Mischief managed (and incomplete)

Jul 31, 2006 20:13

En enero hubo una festividad en el Elejota. El Ron Festival 2006 estuvo dedicado a la persona que más y mejor lidera nuestro pervertido profundo amor por Ron. Yo publiqué un fic que entonces ni tenía título ni estaba terminado. Hoy, seis meses después, continúa tras el corte y sigue sin final, esperando más musas y fluidez verbal.

Hoy, cucharitas, estoy muy cansada.

Tiene una estructura extraña, drabbles muy cortos y otros muy largos y un salto constante de estados de ánimo. Soy voluble como el clima, es mi blog y son mis normas, y si no te gusta no puedo hacerlo de otra manera, I'm sorry. Sexo Caliente Entre Primerizos, post-HBP y mucho frío.

Demasiado largo y publicado en dos post, comenta en el segundo, por favor.

Gracias
blumis por la canción más sexy de la Historia y a
irati por el título (impagable) de Cortázar. Gracias a
aitnac por la inflamar mis malas intenciones. El título del fic (por fin bautizado) es invención suya. El resto es mío, pero se lo regalo.

Este fic consta de varias partes, una publicada y otras en espera. Sería interesante que leyeras el primer capítulo, por aquello de la coherencia y la puesta en antecedentes, más que nada.

MAPAS MUDOS (2ª parte)

Por Truchita

Corazones de escarcha

Han pasado casi seis meses y todavía usan las bufandas. El pelaje dorado de un león, el rojo palpitante de la sangre, los colores de Gryffindor aletean como los estandartes de un reino que se niega a desaparecer.
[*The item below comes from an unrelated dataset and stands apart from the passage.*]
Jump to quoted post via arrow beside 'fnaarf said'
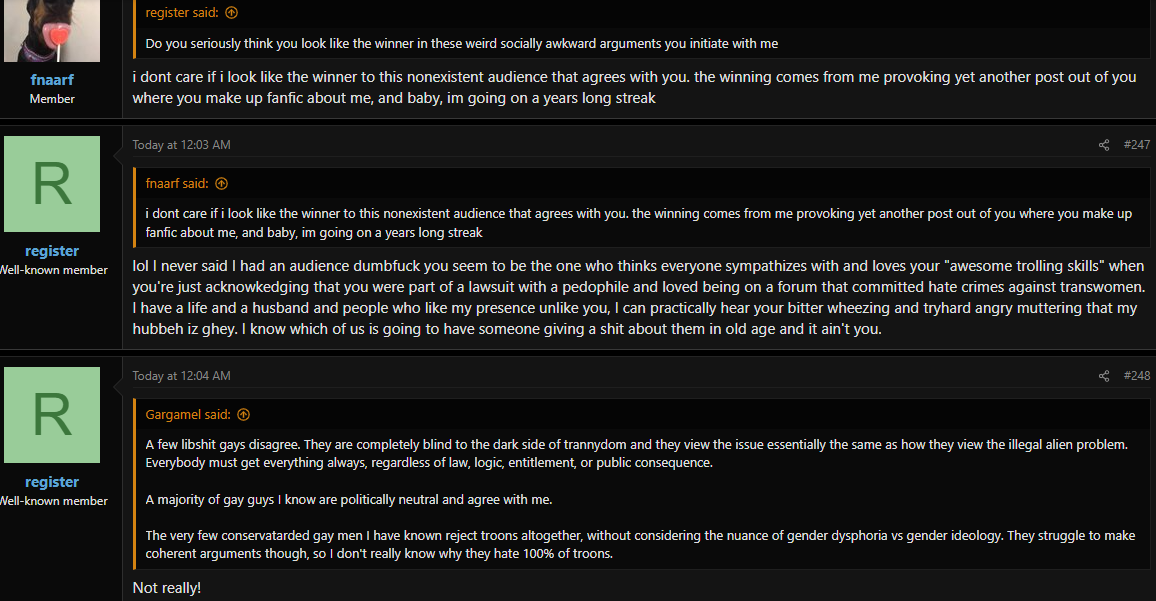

Recogiendo leña de espaldas a la casa, Hermione cree por un momento que vuelven a estar en los terrenos nevados de Hogwarts y lanza un suspiro que se le hace añicos en la garganta.

-¿Habrá suficiente?

Con los brazos cargados, los chicos la miran esperando respuesta igual que si le hubiesen preguntado la solución de un examen de Encantamientos, igual que hacen siempre. Cada uno tiene su papel y eso la hace sentir a un tiempo segura y frustrada, rezagada en la comodidad de un rol que a veces llega a irritarla.

Harry es el héroe atormentado. Ella la cabeza pensante. Ron, el amigo leal.

Y ese es precisamente el problema.

-Tendremos que cortarla- contesta.

-Yo lo haré.

En cuatro zancadas, Ron se acerca a un tocón de madera que hay cerca de la puerta trasera y levanta un hacha semienterrada en la nieve. Los cordones del gorro orejero oscilan sobre esos hombros gigantescos y el vaho se condensa en su respiración agitada y constante, acompañando cada descarga de la pesada hoja de metal. Su piel más blanca que nunca, su boca roja como una fruta a punto de estallar. Toc, toc, toc. Parte los troncos con precisión quirúrgica, sin guantes, las manos rebosantes de cierta tensión nervuda que la asusta y la fascina a partes iguales.

Ese es el problema. Que son amigos pero, a veces -muchas veces-, Hermione no lo mira como mira a Harry, no siente el mismo afecto reposado, la tranquila indiferencia al tenerlo cerca, la maternal preocupación de que le ocurra algo. Con Ron el mundo pierde su eje y el suelo se tambalea, todo se acelera, cada milímetro de proximidad se intensifica y la abofetea enredando sus pensamientos y desbocando su corazón.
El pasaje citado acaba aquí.